美景,美食,还有静静流淌的时光,再好不过的小日子了。
“姑娘,小四子来了。”蜜桔提醒道。
“唔,有事吗?“姜恬睁开眼睛,看见小四子脸上的汗直往下淌,遂道,“不急不急,看你热的,蜜桔把樱桃给小四子端过去,让他凉快凉快。”
“还是姑娘疼我,多谢姑娘赏。”小四子知道姜恬是真心的体谅,也不推辞,高兴的回道。
小四子接过樱桃,也不会真的要姜恬等着他,擦了把汗,一边吃一边道,“知道姑娘一个人在家里无聊,天气又热,王爷怕姑娘不好好吃饭,让奴才来传个话,说不好好吃饭就再也没有樱桃吃了。”
身边几个丫头见主子被要挟了还没心没肺的嘻嘻笑。
姜恬小脸红了红,她苦夏,一到夏天就不爱动不爱吃饭,偏偏成泽哥哥把她吃饭当成一件大事,少吃一点,少吃一顿都不行,连出府做客都不忘看着她。
小四子看姑娘瘪了瘪小嘴,显见的是不高兴,忙道,“王爷应该很快就回来了,姑娘要是实在不想吃,等王爷回来吃也是一样的。”
其实姜恬不想跟窦成泽一块儿吃饭,跟他一块儿吃的话,他总是一个劲儿的喂她,小胖肚子里有一点点的空他都能摸得出来。可是他今天肯定心情不好,要不还是等等他罢,就当哄他开心了。
平王府张灯结彩,新娘子已经接了来了,现在新郎官平王正在敬酒。
平王一身大红喜袍,带着亲王珠冠,一下子娶进三位美人,春梅幽兰和秋菊,各有风骚,平王心下自是开心的。
身份在那里,除了宗室皇亲和朝中几位德高望重的大人之外,也没人敢让他敬酒。不过平王最是会做人,今儿个也高兴,端着酒杯基本上是来着不拒。
睿王窦成泯好像屁股低下有虫子咬他似地,多动症儿童一样动来动去,动了半天见旁边的窦成泽还是岿然不动,深呼吸,倒了杯酒凑过去道,“二皇兄,弟弟敬你,父皇也是太偏爱三皇兄了。”
窦成泽眼里划过一抹讽刺,端起酒杯一饮而尽,“六皇弟说笑了。”一句话都不肯多说。
这么多年的兄弟,睿王也知道他的脾气,“二皇兄,不要怪兄弟多嘴,你年纪也不小了,也要为自己打算才是。”
窦成泽瞳孔一缩,也不言语,等着睿王的下文。
窦成泯见他不搭腔,清了清嗓子,继续道,“母后总是夸二皇兄温厚孝顺,忠良贤达,让我要跟二皇兄多多亲近,母舅燕国公对二皇兄也是赞叹不已,说是难得一见的君子。”
窦成泽还是那副面无表情的样子,“皇后娘娘和燕国公谬赞了,愧不敢当。”
睿王到底小了几岁,沉不住气,他又生性单纯,刚刚那几句还是皇后教的。他看窦成泽一直不搭腔,索性直言道,“哎呀累死我了,我就跟二皇兄直说罢,母后和燕国公看上你了,想跟你结个亲,二皇兄看我大表妹明霞怎么样?”

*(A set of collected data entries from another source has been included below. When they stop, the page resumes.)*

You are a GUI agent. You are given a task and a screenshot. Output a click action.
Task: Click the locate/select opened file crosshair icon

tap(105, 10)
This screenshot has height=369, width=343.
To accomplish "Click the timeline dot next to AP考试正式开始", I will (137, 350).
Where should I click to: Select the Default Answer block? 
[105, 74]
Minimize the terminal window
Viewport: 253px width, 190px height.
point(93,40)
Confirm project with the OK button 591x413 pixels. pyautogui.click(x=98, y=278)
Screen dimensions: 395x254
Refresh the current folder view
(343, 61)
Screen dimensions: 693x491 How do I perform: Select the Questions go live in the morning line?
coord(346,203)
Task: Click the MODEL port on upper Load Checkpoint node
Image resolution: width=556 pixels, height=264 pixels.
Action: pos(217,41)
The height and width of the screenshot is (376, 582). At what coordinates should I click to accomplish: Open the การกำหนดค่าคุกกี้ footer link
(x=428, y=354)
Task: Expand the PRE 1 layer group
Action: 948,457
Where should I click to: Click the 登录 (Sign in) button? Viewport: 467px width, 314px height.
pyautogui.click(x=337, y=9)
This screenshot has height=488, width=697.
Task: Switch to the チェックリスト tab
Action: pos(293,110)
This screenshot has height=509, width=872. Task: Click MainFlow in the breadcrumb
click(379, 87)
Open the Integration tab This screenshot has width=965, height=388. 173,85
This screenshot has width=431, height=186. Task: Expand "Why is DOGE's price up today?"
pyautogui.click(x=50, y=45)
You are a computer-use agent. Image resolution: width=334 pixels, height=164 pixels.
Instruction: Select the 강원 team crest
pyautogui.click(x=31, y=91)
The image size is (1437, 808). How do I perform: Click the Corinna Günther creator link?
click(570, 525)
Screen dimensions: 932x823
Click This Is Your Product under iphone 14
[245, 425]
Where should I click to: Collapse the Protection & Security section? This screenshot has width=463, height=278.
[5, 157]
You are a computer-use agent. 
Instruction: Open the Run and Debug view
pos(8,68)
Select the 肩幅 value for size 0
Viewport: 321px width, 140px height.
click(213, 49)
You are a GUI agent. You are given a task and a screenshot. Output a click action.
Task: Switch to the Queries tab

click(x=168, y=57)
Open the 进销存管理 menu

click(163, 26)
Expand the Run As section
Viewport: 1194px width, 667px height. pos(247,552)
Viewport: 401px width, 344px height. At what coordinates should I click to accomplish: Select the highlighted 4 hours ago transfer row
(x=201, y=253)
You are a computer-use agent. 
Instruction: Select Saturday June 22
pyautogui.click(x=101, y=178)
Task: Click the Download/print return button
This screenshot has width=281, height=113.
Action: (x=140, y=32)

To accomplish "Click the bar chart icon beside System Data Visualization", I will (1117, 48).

窦成泽就是知道睿王的秉性也被他的直白给吓了一跳,环视了下左右,见没人注意这边才板着脸训道,“这话岂是浑说的,不说婚嫁之事本就是父母之命,媒妁之言,哪有做儿女的置喙之说。再则,你说这话万一传出去,我是男子倒是不怕什么,你让你闫家妹妹如何做人。”
睿王也知道自己说的话不妥,吐了吐舌头,“反正我话传到了,你同意不同意给个话罢,我还得回话呢。”
窦成泽看平王被一堆人闹着去新房了,把银樽放下,理了理袖子,站起身子,道,“我的婚事必要通过父皇的,只要他老人家同意,本王没有意见。”说罢就往出走。
酒也喝了,宴也吃了,赶紧回家看宝贝去。
睿王把窦成泽的话琢磨了一下,这到底是同意还是不同意啊?
等他回过神来窦成泽已经出了门拐入抄手游廊了,睿王一下子从椅子上蹦了起来,“二皇兄,你等等我,你去哪儿啊,带我一个。”母后跟淑妃斗得跟乌鸡眼似地,他还是别在这席上凑热闹了。
睿王再不谙世事也知道他和平王之间是你死我活的状态,永远不能兄友弟恭。这源于人的贪念,源于对那把至高无上的龙椅的垂涎。